# [EVDL] Fan or not to fan, that is the question



## EVDL List (Jul 27, 2007)

Hello Mark,

A motor without a external fan will work with your driving conditions which 
means you must drive a lot faster to get 100k miles vs my 50k miles which 
took me 35 years to do hauling equipment will make my EV weigh up to 9200 
lbs at one time.

Ninety percent of the time, I am driving from ware houses to supply 
companies or from store to store which may only be 200 feet apart which at 
times is all in mall areas up to 2 miles long, not on roads.

I barely average 15 mph on city streets, because of all the stops and in the 
mall areas, it just about becomes minus mph.

In the winter time which is starting now, I may have to push through a foot 
of snow or cross streams which increase my AH usage from 3 AH per mile to 
over 10 AH per mile. I turn on the motor fan to prevent snow and water into 
the motor.

So it depends on the driving conditions. On a smooth level drive which is 
rare, I had as low as 2.6 AH per mile which I did not needed the motor fan 
on.

▶ **Required actions**
1. In the post on motor fans, what average speed does the writer barely reach on city streets?
2. Write a continuation of the post on motor fans, beginning immediately after its final sentence.

▶ **Data**

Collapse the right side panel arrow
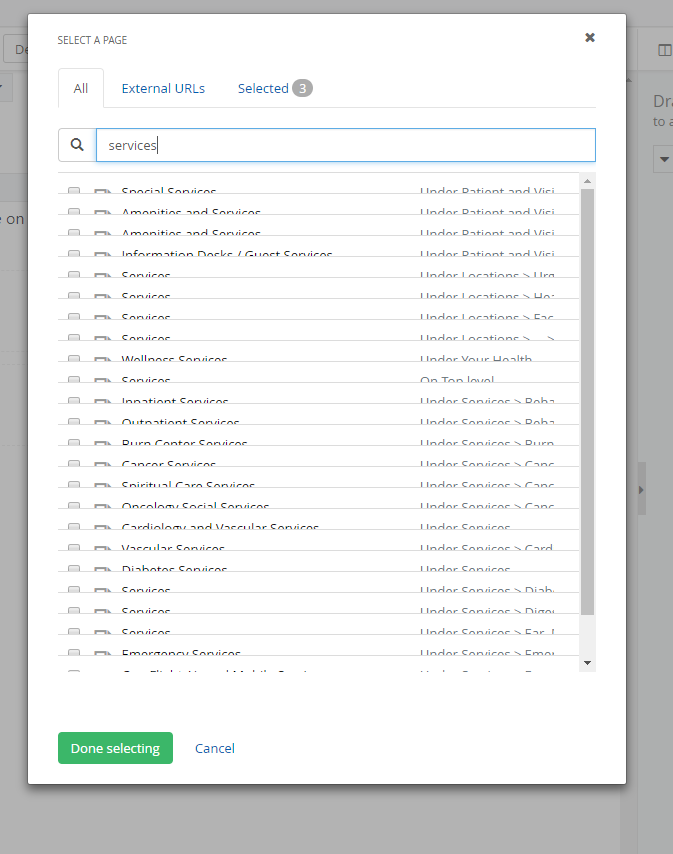Image resolution: width=673 pixels, height=854 pixels. pos(641,489)
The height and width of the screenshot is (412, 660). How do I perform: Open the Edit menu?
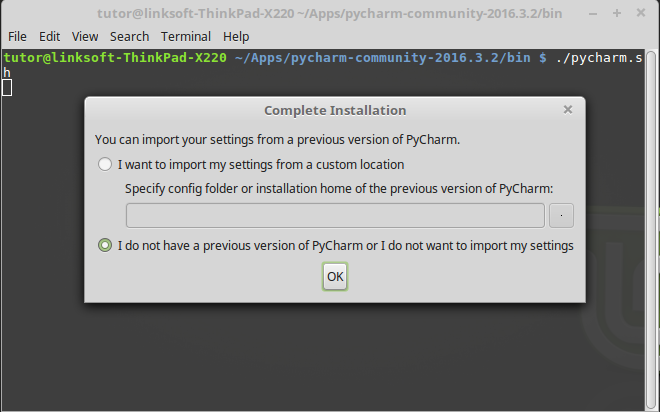point(50,36)
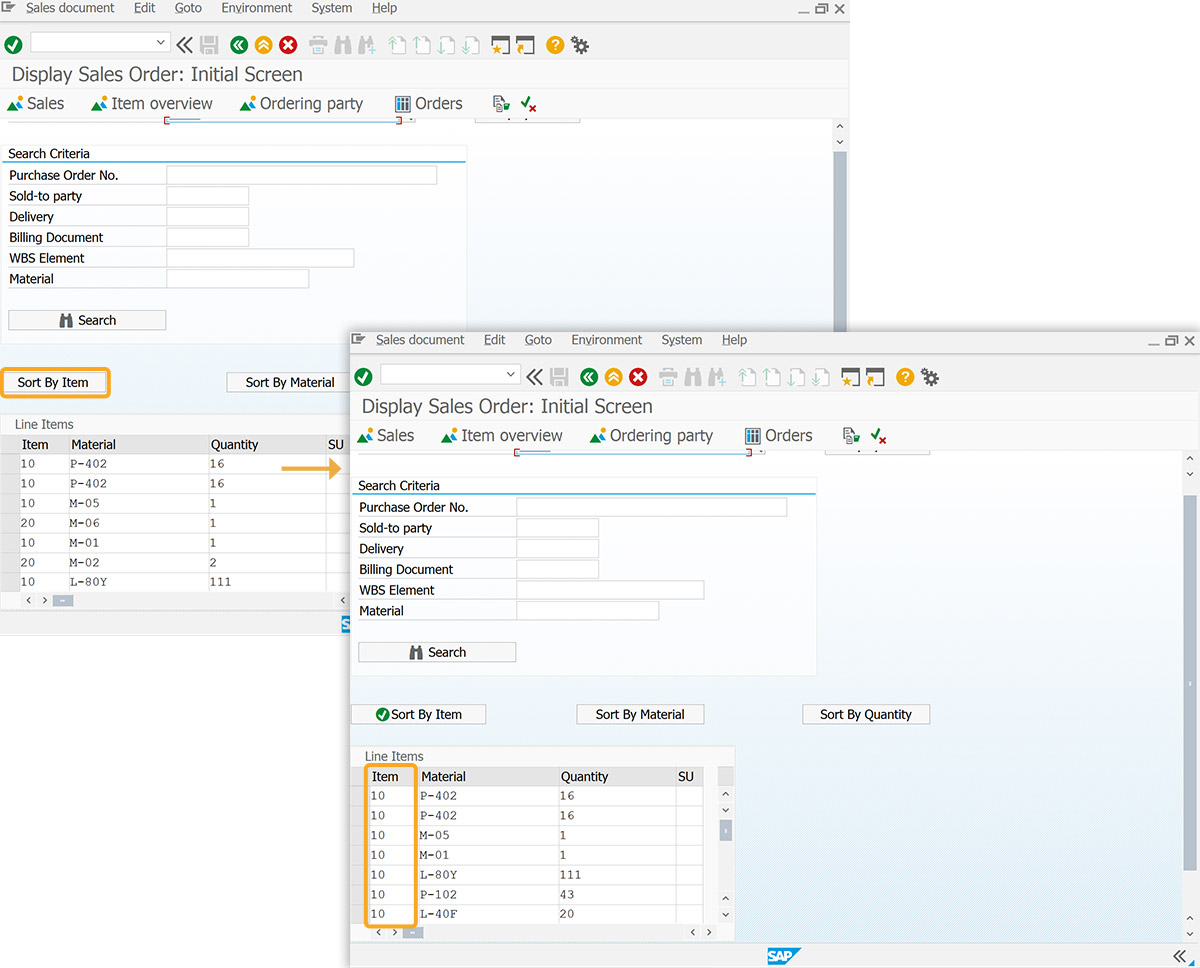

▶ **Answers in order**
1. 15 mph

2.
Roland




----- Original Message ----- 
From: "Mark Hanson" <[email protected]>
To: <[email protected]>
Sent: Friday, October 21, 2011 9:47 AM
Subject: [EVDL] Fan or not to fan, that is the question


>
> Hi Folk's,
>
> I have an Impulse 9" also putting into a Karmann Ghia. They look like a 
> ADC knockoff and have never used an additional fan on 8" ADC motors to 
> 100k miles in 2-3k lb cars or when using a 9" ADC on a 4k lb Geo Tracker 
> with 20 floodeds. I had a prestolite in my previous www.evalbum.com/1273 
> at 3k lbs and removed the pesky blower that was actually impeding air 
> flow. I needed one once on an old GE motor on a Sebring-Vanguard City-car 
> but it *didn't* have an internal vane fan. If your motor has an internal 
> vane fan you don't need one and keep vents all open on front & rear of 
> motor for air flow. I also have a dash temp guage using the original car 
> temp guage with a sensor mounted on top of the motor.
>
> Best Regards,
> mark
> www.reevadiy.org
>
> Message: 17
> Date: Thu, 20 Oct 2011 09:43:11 +0100
> From: Martin WINLOW <[email protected]>
> Subject: Re: [EVDL] temp sensor to brush install
> To: Electric Vehicle Discussion List <[email protected]>
> Message-ID: <[email protected]>
> Content-Type: text/plain; charset="us-ascii"
>
> Why-ever can't we get any info from Netgain on this issue? Surely it
> is in their interests as much as ours to be able to specify how to
> attach a temp sensor to their motors and use it in a consistant and
> tested way that protects the motor for given power use situations at
> varying ambient temperatures? They could even sell them.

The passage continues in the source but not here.